性教育への思いが深い著名人は、今何を考えて、わが子にどんな性教育をしているのでしょうか? タレントのSHELLYさんにじっくりお話を聞きました。
おうちで伝える「自分を守る」性教育
1億5000万人が支持した動画「お茶と同意」の思いをまとめた本が日本語に翻訳されました。
【弁護士 太田啓子さんインタビュー】これからの男の子たちに必要な性教育とは?
この記事は2020年11月7日発売LEE12月号の再掲載です。
PROFILE
数多くのテレビ、イベント司会などで活躍。
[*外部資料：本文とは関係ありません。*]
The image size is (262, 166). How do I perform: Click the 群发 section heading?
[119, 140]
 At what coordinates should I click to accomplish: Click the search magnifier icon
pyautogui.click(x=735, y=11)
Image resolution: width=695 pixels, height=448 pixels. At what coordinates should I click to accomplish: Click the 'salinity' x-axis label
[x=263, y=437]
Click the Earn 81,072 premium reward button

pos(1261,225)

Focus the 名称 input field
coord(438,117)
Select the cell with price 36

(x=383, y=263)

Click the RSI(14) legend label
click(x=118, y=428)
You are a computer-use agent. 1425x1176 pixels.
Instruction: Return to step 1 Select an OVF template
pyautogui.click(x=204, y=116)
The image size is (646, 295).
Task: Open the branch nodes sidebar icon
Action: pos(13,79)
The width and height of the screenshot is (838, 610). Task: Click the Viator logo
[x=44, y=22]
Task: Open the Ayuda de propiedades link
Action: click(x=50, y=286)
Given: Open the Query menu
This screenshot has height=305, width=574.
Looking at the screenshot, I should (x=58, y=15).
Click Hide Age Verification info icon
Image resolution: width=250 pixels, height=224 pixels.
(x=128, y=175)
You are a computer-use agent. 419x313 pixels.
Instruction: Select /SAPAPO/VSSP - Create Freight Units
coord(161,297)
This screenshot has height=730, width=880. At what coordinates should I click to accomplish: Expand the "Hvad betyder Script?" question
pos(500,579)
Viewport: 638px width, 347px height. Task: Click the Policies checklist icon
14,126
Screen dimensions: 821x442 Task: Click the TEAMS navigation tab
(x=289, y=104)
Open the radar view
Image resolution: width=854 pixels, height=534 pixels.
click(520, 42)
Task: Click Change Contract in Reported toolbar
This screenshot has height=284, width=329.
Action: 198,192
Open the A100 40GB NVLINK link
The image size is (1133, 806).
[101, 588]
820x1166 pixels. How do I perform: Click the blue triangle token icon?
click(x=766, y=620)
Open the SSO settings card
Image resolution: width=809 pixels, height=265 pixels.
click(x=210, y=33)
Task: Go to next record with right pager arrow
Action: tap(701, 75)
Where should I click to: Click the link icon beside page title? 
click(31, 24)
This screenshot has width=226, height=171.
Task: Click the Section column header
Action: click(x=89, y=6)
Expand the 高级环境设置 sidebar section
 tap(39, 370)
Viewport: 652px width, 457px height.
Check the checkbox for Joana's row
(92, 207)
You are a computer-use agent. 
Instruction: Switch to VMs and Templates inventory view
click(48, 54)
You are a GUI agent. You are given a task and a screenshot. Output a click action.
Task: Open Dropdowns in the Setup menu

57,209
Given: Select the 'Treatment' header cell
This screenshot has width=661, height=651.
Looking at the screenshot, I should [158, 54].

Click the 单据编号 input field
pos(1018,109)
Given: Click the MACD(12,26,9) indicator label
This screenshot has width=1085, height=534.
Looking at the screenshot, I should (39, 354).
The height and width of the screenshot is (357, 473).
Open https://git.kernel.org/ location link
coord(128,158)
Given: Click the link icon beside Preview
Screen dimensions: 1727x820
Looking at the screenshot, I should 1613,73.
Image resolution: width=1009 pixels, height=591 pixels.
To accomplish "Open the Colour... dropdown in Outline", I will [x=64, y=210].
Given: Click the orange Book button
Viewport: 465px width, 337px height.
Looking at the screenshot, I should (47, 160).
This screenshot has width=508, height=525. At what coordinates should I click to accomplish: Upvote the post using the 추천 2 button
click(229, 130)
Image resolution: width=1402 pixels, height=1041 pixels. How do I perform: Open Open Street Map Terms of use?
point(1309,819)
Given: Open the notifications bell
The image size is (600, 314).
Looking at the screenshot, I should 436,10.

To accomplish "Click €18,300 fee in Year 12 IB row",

『ヒルナンデス!』(日本テレビ系)などに出演。性教育のイベントにも積極的に参加し、司会を務める『Wの悲喜劇』(AbemaTV)では性教育をテーマにディスカッションも。4歳、2歳の姉妹の母。
性教育をタブー視しないで! 情報は正しく伝える
4歳と2歳の2人の女の子のママであるSHELLYさん。以前から性教育の必要性を感じていて、出産、育児でさらにその思いを強くしたと言います。
「日本は、学校でほとんど性教育をしないし、性教育のとらえ方が浅いなと思います。セックスの仕方や子どもの作り方を教えることだけではなくて、ジェンダー、性的指向、性的同意などの価値観を伝えることも性教育。性教育のタブー感をなくしていかないと、社会は変わっていかないのではと、危機感すら感じています。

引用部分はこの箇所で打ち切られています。